Pertanyaan: Hitunglah Relative Risk (RR) dan interpretasikan!
Pembahasan:
- Identifikasi Data:
- $a = 80$ (Perokok, Sakit)
- $b = 320$ (Perokok, Sehat -> $400 – 80$)
- $c = 30$ (Bukan Perokok, Sakit)
- $d = 570$ (Bukan Perokok, Sehat -> $600 – 30$)
- Hitung Insiden:
- Insiden Terpapar ($P1$) = $80 / 400 = 0,2$
- Insiden Tidak Terpapar ($P0$) = $30 / 600 = 0,05$
- Hitung RR:$$RR = 0,2 / 0,05 = 4$$
Interpretasi:
Orang yang merokok memiliki risiko 4 kali lebih besar untuk menderita penyakit jantung dibandingkan dengan orang yang tidak merokok. Merokok adalah faktor risiko yang kuat.

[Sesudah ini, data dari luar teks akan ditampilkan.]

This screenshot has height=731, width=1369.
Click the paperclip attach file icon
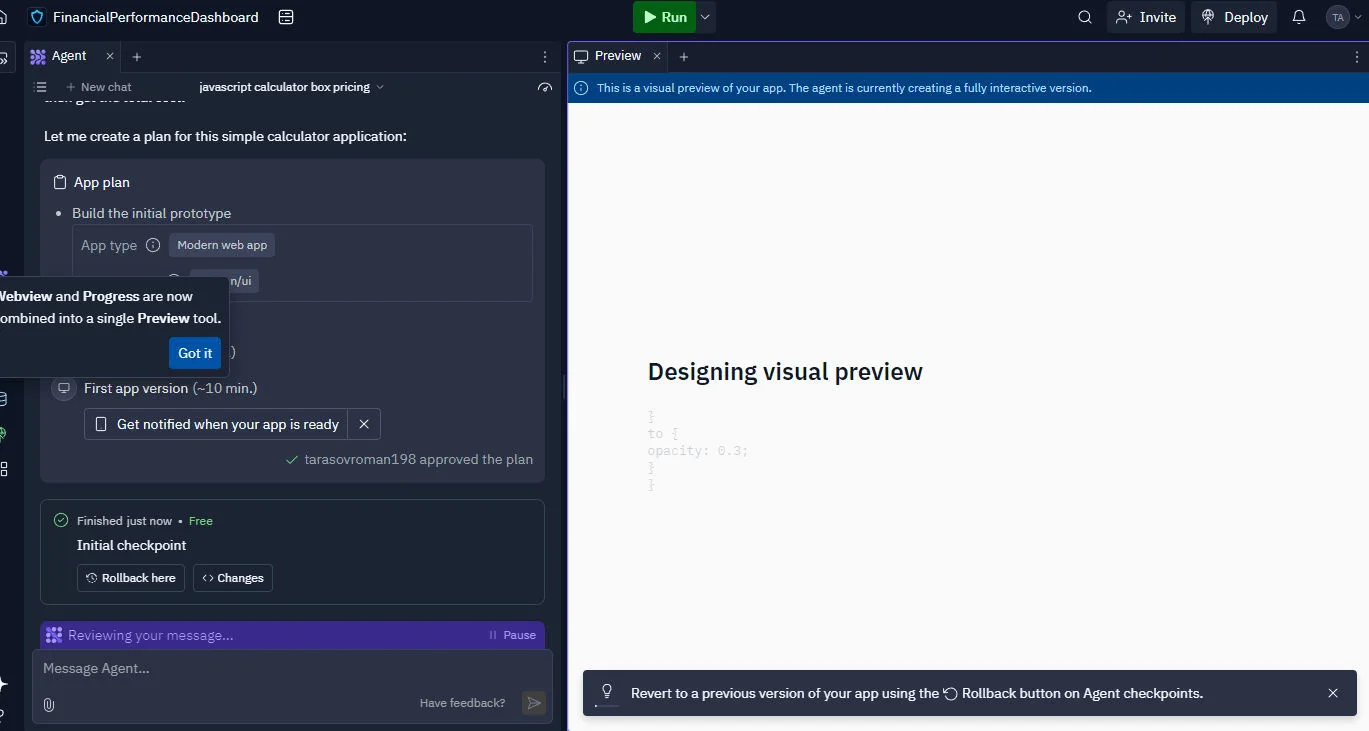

Simulasi Contoh Soal 2: Studi Case-Control (Mencari OR)
Skenario:
Seorang peneliti ingin mengetahui hubungan antara konsumsi alkohol dengan kejadian sirosis hati. Karena penyakit ini butuh waktu lama untuk berkembang, digunakan desain Case-Control.

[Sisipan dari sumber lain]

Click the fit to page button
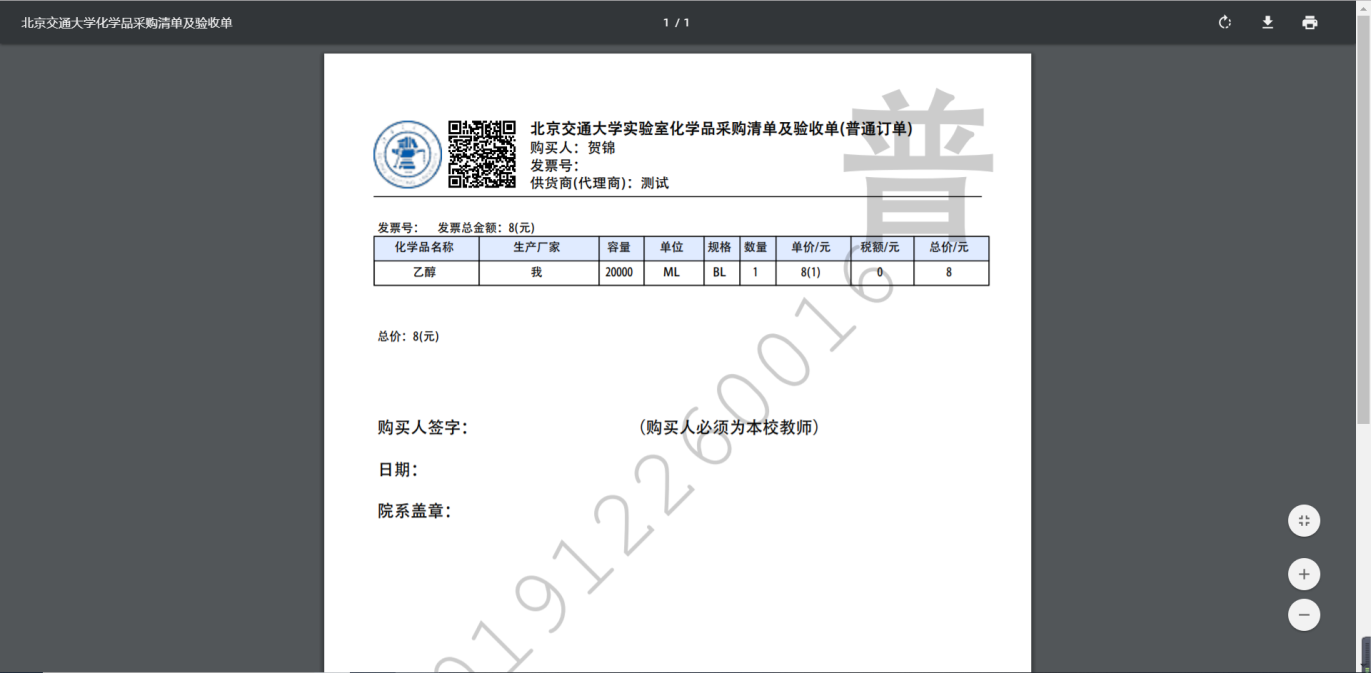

- Peneliti mengambil 100 pasien sirosis hati (Kasus), ditemukan 70 orang punya riwayat minum alkohol.
- Peneliti mengambil 100 orang sehat (Kontrol), ditemukan 20 orang punya riwayat minum alkohol.
Pertanyaan: Hitunglah Odds Ratio (OR) dan interpretasikan!
Pembahasan:
- Identifikasi Data:
- $a = 70$ (Kasus, Terpapar)
- $c = 30$ (Kasus, Tidak Terpapar)
- $b = 20$ (Kontrol, Terpapar)
- $d = 80$ (Kontrol, Tidak Terpapar)
- Hitung OR:$$OR = (70 \times 80) / (30 \times 20) = 5600 / 600 = 9,33$$
Interpretasi:
Pasien dengan sirosis hati memiliki 9,33 kali peluang lebih tinggi untuk memiliki riwayat konsumsi alkohol dibandingkan dengan kelompok kontrol yang sehat.

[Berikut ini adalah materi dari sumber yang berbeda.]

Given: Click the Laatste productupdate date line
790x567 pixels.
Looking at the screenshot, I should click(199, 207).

Perbedaan Utama: Kapan Menggunakan yang Mana?
| Fitur | Relative Risk (RR) | Odds Ratio (OR) |
| Jenis Studi | Kohort, Eksperimental | Case-Control, Cross-sectional |
| Basis Data | Insiden (Kejadian Baru) | Prevalensi atau Peluang Paparan |
| Kelebihan | Lebih intuitif, menunjukkan risiko nyata | Bisa untuk penyakit langka, lebih murah/cepat |
| Syarat | Memerlukan jumlah total populasi berisiko | Tidak memerlukan populasi berisiko total |
Kapan Nilai OR Mendekati RR?
Dalam epidemiologi, ada prinsip yang disebut Rare Disease Assumption. Jika suatu penyakit bersifat sangat jarang (misalnya prevalensi < 5%), maka jumlah $a$ dan $c$ akan sangat kecil dibandingkan $b$ dan $d$. Dalam kondisi ini, penyebut dalam rumus RR ($a+b$ dan $c+d$) akan mendekati nilai $b$ dan $d$. Hasilnya, nilai OR akan menjadi estimasi yang sangat baik untuk nilai RR.
Kesimpulan
Memahami perbedaan antara Odds Ratio dan Relative Risk sangat krusial agar tidak terjadi kesalahan interpretasi data. RR digunakan ketika kita bergerak maju dari paparan ke penyakit (prospektif), sementara OR digunakan ketika kita bergerak mundur dari penyakit ke paparan (retrospektif). Ketelitian dalam memilih ukuran asosiasi akan menentukan validitas kesimpulan kesehatan masyarakat yang Anda ambil.